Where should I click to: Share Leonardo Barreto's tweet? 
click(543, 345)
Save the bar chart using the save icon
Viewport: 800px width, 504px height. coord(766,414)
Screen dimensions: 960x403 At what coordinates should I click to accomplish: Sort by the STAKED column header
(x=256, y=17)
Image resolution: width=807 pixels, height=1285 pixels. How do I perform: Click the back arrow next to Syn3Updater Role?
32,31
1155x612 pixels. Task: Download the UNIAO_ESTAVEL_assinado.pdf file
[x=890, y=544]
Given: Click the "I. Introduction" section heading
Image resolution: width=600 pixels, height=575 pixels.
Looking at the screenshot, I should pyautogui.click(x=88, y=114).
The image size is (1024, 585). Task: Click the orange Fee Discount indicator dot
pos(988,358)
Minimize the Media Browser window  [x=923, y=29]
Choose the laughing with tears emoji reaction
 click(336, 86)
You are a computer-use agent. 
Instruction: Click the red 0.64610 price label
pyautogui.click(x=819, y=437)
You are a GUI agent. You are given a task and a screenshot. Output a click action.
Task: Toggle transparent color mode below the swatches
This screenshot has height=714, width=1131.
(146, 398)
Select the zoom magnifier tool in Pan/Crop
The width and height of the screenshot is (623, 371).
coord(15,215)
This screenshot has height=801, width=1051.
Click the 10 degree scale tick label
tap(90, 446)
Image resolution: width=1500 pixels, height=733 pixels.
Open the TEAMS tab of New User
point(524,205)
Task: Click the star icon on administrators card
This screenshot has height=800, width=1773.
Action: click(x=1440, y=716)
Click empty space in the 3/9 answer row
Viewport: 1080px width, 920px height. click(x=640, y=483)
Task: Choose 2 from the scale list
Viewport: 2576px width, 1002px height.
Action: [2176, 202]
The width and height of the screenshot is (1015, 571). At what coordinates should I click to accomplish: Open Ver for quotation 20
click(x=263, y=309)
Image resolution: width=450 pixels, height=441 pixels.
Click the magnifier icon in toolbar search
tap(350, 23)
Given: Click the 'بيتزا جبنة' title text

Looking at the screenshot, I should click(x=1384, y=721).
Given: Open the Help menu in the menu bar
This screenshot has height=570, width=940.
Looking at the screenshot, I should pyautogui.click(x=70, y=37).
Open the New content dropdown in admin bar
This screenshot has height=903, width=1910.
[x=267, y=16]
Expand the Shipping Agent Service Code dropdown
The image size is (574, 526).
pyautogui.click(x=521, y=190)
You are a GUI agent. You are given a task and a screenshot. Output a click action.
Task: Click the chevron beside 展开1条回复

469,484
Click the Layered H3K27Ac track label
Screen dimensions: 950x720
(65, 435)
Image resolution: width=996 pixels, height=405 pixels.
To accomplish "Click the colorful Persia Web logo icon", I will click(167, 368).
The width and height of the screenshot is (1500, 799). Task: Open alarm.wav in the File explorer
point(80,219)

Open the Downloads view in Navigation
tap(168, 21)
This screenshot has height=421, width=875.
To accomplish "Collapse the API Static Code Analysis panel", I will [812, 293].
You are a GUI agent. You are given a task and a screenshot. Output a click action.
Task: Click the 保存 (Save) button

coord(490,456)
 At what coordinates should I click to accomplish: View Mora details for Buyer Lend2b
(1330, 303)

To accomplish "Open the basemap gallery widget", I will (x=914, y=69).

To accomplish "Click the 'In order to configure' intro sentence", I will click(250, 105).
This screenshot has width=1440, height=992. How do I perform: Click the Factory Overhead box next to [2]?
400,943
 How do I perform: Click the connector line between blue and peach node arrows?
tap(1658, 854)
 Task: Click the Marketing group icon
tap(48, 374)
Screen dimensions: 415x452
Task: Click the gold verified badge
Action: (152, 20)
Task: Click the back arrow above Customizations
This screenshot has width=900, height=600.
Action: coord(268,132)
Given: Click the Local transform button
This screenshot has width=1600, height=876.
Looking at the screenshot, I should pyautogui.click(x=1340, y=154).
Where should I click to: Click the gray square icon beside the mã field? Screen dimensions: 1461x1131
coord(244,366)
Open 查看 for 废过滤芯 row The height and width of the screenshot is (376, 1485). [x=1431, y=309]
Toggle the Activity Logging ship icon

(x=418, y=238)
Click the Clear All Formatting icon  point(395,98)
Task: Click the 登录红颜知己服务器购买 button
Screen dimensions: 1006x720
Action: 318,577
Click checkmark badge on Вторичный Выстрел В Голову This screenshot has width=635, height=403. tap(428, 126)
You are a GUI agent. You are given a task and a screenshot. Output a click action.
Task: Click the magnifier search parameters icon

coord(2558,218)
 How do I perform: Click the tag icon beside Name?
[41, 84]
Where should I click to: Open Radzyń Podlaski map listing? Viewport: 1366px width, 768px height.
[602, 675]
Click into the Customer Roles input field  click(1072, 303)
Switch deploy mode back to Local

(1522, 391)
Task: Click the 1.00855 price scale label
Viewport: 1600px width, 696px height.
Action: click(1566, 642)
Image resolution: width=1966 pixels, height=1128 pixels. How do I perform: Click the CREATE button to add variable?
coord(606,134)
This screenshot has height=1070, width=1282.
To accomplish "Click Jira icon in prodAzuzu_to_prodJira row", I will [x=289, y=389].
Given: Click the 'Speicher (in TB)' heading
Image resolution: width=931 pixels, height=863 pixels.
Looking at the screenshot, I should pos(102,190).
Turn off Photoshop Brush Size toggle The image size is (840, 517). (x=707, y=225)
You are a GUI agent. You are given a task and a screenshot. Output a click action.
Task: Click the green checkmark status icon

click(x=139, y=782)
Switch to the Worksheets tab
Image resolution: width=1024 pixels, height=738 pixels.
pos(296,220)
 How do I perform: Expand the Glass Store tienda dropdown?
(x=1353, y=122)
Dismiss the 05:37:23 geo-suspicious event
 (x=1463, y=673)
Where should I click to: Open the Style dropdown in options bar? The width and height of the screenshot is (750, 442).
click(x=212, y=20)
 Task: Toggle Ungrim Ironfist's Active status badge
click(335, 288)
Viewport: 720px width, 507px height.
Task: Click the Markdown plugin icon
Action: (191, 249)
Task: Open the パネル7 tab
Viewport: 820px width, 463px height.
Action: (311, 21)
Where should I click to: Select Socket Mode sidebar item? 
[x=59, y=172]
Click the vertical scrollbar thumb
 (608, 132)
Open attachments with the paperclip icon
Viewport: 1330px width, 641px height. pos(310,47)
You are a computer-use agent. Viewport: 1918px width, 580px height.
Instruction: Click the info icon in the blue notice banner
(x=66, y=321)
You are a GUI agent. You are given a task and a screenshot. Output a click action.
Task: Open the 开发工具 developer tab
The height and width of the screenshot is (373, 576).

- **What you are asked to do**
Filter the data above by the word "Code" and copy every line that matches.

- **Answer box**
Expand the Shipping Agent Service Code dropdown
To accomplish "Collapse the API Static Code Analysis panel", I will [812, 293].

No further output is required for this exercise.